Begin Rows
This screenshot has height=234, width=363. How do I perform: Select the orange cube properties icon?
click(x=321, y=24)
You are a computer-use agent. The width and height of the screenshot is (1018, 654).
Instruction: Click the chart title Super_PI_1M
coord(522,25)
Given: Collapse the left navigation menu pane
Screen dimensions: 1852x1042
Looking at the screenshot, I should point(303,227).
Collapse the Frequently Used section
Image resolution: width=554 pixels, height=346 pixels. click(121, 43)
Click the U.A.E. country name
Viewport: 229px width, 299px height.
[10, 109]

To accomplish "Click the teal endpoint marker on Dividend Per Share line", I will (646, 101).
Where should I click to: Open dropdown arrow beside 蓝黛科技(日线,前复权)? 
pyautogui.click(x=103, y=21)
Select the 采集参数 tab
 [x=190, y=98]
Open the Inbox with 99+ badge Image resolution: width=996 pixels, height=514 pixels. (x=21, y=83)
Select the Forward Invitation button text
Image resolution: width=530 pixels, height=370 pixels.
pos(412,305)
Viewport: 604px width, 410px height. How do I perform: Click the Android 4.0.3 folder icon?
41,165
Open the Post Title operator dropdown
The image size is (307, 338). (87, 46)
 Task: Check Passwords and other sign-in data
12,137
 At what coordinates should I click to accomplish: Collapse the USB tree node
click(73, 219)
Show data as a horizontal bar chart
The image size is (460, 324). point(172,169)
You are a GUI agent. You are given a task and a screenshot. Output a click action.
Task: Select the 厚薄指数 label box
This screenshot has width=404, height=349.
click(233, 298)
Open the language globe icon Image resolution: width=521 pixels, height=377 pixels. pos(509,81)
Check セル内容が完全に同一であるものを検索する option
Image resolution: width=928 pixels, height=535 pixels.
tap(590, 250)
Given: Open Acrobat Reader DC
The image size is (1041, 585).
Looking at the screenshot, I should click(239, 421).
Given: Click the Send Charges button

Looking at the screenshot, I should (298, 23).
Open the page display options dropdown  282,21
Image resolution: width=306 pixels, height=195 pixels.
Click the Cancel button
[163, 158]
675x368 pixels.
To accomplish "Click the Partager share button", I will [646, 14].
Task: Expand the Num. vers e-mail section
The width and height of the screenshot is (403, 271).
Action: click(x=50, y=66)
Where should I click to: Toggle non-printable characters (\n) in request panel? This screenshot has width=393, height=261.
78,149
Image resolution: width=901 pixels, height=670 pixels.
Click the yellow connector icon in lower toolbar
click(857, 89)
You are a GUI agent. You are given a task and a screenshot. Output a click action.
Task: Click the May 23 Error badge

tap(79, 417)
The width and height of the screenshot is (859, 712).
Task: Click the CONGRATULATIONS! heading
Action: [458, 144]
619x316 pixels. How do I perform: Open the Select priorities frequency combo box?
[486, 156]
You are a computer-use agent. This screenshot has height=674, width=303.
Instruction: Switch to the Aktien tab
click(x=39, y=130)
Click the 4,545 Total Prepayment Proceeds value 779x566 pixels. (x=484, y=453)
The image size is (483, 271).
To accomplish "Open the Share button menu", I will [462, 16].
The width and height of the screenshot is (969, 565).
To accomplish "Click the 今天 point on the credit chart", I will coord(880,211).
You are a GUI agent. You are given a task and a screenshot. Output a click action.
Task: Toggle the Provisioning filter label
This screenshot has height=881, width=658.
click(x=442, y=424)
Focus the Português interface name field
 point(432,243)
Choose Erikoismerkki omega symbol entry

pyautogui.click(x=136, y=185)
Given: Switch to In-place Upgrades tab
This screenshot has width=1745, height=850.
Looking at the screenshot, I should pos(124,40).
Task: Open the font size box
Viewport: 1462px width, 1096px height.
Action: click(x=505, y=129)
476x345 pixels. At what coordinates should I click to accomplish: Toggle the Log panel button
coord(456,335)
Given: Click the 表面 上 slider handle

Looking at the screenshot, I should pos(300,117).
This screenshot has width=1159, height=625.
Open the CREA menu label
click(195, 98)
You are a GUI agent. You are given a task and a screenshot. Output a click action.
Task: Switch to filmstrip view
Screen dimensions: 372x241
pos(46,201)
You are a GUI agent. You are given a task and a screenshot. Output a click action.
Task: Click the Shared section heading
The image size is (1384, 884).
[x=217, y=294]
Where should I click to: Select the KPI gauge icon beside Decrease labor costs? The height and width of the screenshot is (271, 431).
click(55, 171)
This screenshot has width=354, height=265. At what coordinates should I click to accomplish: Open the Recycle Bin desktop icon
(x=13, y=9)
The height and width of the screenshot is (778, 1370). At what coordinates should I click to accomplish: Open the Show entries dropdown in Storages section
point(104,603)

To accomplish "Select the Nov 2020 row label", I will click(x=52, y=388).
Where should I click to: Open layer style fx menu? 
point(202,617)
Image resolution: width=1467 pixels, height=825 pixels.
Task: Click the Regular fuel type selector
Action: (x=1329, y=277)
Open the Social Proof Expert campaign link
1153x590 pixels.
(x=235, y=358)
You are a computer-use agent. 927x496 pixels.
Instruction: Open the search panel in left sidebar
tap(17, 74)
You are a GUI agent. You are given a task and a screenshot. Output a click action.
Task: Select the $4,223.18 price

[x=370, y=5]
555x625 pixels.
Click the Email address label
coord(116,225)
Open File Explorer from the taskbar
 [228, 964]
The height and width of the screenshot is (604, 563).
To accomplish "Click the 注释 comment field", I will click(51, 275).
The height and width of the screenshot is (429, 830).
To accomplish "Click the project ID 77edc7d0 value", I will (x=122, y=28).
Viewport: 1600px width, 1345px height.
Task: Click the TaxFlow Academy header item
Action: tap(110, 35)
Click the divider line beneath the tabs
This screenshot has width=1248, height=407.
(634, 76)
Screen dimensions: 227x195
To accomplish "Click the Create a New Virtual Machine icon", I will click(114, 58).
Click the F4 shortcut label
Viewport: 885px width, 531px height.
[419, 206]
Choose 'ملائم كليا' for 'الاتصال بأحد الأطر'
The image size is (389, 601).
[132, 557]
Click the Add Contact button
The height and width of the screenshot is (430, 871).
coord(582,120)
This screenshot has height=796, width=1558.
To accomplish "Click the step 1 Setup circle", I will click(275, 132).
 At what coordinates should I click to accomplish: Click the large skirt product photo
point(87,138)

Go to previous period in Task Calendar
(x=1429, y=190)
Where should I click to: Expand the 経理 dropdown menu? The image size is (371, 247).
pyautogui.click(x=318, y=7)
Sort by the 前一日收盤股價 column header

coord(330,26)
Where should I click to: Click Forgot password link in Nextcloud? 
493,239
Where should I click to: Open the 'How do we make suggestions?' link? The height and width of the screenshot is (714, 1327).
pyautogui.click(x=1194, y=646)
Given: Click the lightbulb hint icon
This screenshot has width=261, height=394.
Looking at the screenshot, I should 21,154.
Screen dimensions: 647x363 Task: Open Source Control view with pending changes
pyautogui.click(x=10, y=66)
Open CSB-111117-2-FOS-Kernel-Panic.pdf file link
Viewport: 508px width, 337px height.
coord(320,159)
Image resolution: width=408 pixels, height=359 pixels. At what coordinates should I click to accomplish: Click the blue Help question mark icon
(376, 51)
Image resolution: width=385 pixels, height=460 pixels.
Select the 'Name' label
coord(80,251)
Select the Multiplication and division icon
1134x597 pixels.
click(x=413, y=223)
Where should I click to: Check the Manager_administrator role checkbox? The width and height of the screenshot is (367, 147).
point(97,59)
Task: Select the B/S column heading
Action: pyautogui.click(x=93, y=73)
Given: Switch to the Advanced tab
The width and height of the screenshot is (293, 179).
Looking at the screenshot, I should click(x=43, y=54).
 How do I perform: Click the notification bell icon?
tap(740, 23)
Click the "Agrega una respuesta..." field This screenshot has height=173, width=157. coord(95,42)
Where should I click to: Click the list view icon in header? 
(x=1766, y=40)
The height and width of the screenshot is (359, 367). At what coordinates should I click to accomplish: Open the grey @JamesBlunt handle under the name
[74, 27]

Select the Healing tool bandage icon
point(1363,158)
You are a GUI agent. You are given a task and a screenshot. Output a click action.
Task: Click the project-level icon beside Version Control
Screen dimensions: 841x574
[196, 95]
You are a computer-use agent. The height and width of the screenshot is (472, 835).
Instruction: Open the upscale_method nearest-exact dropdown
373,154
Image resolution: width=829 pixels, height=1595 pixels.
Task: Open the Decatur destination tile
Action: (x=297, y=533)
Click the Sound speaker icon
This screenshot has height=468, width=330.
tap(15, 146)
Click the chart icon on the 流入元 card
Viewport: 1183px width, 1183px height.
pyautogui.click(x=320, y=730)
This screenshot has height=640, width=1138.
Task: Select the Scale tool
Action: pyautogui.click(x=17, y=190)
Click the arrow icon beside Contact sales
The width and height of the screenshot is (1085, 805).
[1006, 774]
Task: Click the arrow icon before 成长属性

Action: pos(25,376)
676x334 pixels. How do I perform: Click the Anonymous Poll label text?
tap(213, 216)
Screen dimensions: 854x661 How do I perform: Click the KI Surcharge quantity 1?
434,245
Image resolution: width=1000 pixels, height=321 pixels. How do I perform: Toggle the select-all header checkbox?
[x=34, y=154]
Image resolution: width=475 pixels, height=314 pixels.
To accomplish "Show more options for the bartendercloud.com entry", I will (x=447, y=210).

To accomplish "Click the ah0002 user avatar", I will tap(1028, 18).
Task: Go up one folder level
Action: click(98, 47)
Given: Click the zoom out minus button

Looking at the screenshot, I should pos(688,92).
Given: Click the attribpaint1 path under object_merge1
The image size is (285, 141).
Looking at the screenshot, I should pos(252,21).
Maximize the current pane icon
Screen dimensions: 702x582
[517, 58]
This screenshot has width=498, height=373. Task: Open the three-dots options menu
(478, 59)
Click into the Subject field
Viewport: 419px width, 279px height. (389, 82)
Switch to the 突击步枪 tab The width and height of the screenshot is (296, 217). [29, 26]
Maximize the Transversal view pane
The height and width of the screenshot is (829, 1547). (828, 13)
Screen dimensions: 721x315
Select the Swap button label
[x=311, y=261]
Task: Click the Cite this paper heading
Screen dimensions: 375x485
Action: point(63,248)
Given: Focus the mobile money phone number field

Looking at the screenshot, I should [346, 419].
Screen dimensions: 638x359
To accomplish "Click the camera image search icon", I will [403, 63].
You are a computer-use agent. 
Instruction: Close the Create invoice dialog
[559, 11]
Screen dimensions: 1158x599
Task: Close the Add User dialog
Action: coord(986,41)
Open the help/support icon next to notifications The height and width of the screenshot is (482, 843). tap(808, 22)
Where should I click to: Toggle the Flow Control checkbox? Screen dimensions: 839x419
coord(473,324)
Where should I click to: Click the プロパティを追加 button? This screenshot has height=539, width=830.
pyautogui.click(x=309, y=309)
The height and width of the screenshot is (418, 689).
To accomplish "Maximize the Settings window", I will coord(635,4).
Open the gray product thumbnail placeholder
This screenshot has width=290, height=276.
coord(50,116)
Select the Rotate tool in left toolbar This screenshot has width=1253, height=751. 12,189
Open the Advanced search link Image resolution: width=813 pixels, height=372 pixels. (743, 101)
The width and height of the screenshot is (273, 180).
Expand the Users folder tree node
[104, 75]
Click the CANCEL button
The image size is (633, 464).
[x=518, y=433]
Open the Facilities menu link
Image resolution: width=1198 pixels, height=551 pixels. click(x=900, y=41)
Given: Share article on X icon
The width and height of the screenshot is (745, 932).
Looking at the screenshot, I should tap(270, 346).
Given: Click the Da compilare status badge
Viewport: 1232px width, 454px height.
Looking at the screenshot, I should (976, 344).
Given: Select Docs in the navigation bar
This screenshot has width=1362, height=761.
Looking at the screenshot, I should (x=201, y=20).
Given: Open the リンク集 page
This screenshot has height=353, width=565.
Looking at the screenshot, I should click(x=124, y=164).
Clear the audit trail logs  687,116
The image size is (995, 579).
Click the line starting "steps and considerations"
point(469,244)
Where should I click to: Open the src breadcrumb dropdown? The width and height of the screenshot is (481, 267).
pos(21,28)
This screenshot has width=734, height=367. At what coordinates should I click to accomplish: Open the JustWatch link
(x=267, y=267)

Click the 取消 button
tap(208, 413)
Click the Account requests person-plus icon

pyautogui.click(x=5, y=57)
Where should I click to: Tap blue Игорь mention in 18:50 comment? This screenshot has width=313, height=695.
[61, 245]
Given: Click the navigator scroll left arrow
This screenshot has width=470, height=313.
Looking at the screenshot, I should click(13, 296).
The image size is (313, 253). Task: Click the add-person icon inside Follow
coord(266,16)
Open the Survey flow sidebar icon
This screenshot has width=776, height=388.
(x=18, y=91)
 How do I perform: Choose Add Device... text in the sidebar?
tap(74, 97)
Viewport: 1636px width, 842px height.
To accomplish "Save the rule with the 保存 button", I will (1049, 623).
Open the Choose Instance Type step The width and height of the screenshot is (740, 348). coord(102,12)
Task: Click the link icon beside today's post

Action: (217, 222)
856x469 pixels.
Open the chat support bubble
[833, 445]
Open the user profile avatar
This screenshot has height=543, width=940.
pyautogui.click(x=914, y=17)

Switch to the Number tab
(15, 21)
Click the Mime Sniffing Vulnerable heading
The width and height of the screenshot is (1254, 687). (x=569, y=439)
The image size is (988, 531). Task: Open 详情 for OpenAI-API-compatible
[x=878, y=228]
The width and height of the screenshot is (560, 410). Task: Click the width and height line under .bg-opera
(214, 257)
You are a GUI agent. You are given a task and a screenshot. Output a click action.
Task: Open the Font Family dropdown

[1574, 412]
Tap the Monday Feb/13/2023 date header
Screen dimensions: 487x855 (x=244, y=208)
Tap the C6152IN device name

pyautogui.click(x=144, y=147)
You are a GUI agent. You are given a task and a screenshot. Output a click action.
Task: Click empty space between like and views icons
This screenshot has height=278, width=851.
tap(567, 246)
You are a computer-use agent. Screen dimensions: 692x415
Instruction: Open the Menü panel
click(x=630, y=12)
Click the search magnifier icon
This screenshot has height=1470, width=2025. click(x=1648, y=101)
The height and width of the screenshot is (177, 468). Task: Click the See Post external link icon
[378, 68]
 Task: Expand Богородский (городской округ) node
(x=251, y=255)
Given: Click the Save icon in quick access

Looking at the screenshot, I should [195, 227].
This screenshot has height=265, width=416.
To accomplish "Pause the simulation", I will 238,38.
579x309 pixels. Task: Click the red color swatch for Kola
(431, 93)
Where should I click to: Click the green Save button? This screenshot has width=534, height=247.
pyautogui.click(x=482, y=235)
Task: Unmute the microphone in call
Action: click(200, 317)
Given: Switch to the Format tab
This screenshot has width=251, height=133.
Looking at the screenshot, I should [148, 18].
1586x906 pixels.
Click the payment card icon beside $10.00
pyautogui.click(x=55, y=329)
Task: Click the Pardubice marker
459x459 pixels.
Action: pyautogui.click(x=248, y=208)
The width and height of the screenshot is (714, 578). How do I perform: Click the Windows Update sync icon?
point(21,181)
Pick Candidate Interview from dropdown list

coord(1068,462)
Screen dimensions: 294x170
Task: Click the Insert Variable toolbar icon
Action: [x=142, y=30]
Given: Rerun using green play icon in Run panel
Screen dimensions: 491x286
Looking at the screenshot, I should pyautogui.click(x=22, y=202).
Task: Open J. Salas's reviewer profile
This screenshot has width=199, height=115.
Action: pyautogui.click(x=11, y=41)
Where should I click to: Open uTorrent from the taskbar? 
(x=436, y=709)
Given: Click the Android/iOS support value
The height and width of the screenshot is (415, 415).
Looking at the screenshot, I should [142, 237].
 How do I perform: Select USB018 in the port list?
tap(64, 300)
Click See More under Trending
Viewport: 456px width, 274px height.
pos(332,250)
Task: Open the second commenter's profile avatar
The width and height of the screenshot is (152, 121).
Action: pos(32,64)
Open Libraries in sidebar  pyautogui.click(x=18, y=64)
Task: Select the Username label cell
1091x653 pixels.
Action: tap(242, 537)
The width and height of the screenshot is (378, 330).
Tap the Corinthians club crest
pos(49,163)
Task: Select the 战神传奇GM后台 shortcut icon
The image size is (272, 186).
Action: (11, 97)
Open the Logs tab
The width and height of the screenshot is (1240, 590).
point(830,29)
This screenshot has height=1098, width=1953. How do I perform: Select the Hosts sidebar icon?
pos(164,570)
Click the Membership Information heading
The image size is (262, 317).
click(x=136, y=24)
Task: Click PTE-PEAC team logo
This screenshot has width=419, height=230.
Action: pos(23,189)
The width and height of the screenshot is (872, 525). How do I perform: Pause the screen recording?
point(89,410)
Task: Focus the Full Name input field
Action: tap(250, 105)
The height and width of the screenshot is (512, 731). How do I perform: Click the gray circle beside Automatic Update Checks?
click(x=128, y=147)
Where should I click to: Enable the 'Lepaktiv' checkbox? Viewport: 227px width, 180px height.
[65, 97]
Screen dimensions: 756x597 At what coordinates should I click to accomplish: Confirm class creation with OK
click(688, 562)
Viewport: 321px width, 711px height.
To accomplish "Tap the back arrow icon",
End Rows
Render the material from the line containing "Where should I click to: Open uTorrent" up to and including the line containing "pos(49,163)" as a Markdown table with the columns Row and Material line. Number each row and omit blank lines.

● Output below:
| Row | Material line |
|---|---|
| 1 | Where should I click to: Open uTorrent from the taskbar?  |
| 2 | (x=436, y=709) |
| 3 | Given: Click the Android/iOS support value |
| 4 | The height and width of the screenshot is (415, 415). |
| 5 | Looking at the screenshot, I should [142, 237]. |
| 6 |  How do I perform: Select USB018 in the port list? |
| 7 | tap(64, 300) |
| 8 | Click See More under Trending |
| 9 | Viewport: 456px width, 274px height. |
| 10 | pos(332,250) |
| 11 | Task: Open the second commenter's profile avatar |
| 12 | The width and height of the screenshot is (152, 121). |
| 13 | Action: pos(32,64) |
| 14 | Open Libraries in sidebar  pyautogui.click(x=18, y=64) |
| 15 | Task: Select the Username label cell |
| 16 | 1091x653 pixels. |
| 17 | Action: tap(242, 537) |
| 18 | The width and height of the screenshot is (378, 330). |
| 19 | Tap the Corinthians club crest |
| 20 | pos(49,163) |